What to produce
Give a verbatim quotation of every record.

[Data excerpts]
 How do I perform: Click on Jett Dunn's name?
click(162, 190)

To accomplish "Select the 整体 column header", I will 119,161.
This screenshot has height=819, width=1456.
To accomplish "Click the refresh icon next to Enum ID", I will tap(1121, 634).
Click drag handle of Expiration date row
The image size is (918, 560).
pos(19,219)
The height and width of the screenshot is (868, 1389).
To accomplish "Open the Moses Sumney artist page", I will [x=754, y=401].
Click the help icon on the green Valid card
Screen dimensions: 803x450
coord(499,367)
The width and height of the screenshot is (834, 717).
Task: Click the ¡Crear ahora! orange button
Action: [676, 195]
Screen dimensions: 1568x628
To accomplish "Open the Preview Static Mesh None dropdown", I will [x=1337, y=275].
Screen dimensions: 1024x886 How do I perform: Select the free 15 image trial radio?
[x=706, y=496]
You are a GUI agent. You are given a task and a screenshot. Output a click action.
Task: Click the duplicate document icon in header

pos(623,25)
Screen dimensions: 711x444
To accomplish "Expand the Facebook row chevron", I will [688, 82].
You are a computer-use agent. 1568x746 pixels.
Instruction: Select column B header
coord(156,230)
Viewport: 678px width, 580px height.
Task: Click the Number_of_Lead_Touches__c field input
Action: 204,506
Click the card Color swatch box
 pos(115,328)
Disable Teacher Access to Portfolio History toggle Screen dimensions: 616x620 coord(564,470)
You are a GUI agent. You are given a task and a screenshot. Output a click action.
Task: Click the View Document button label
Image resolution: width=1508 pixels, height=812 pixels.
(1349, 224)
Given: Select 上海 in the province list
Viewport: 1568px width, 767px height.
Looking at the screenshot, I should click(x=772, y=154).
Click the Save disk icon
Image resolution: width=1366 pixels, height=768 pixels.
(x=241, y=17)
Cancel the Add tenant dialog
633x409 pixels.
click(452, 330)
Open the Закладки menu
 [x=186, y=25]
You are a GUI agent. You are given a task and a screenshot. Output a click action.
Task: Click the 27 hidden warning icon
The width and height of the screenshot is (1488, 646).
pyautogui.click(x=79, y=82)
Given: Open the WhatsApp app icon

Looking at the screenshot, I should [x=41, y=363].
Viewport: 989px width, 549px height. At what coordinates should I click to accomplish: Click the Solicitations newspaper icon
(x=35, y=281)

The completed task
 How do I perform: Click on Jett Dunn's name?
click(162, 190)

To accomplish "Select the 整体 column header", I will 119,161.
This screenshot has height=819, width=1456.
To accomplish "Click the refresh icon next to Enum ID", I will tap(1121, 634).
Click drag handle of Expiration date row
The image size is (918, 560).
pos(19,219)
The height and width of the screenshot is (868, 1389).
To accomplish "Open the Moses Sumney artist page", I will [x=754, y=401].
Click the help icon on the green Valid card
Screen dimensions: 803x450
coord(499,367)
The width and height of the screenshot is (834, 717).
Task: Click the ¡Crear ahora! orange button
Action: [676, 195]
Screen dimensions: 1568x628
To accomplish "Open the Preview Static Mesh None dropdown", I will [x=1337, y=275].
Screen dimensions: 1024x886 How do I perform: Select the free 15 image trial radio?
[x=706, y=496]
You are a GUI agent. You are given a task and a screenshot. Output a click action.
Task: Click the duplicate document icon in header

pos(623,25)
Screen dimensions: 711x444
To accomplish "Expand the Facebook row chevron", I will [688, 82].
You are a computer-use agent. 1568x746 pixels.
Instruction: Select column B header
coord(156,230)
Viewport: 678px width, 580px height.
Task: Click the Number_of_Lead_Touches__c field input
Action: 204,506
Click the card Color swatch box
 pos(115,328)
Disable Teacher Access to Portfolio History toggle Screen dimensions: 616x620 coord(564,470)
You are a GUI agent. You are given a task and a screenshot. Output a click action.
Task: Click the View Document button label
Image resolution: width=1508 pixels, height=812 pixels.
(1349, 224)
Given: Select 上海 in the province list
Viewport: 1568px width, 767px height.
Looking at the screenshot, I should click(x=772, y=154).
Click the Save disk icon
Image resolution: width=1366 pixels, height=768 pixels.
(x=241, y=17)
Cancel the Add tenant dialog
633x409 pixels.
click(452, 330)
Open the Закладки menu
 [x=186, y=25]
You are a GUI agent. You are given a task and a screenshot. Output a click action.
Task: Click the 27 hidden warning icon
The width and height of the screenshot is (1488, 646).
pyautogui.click(x=79, y=82)
Given: Open the WhatsApp app icon

Looking at the screenshot, I should [x=41, y=363].
Viewport: 989px width, 549px height. At what coordinates should I click to accomplish: Click the Solicitations newspaper icon
(x=35, y=281)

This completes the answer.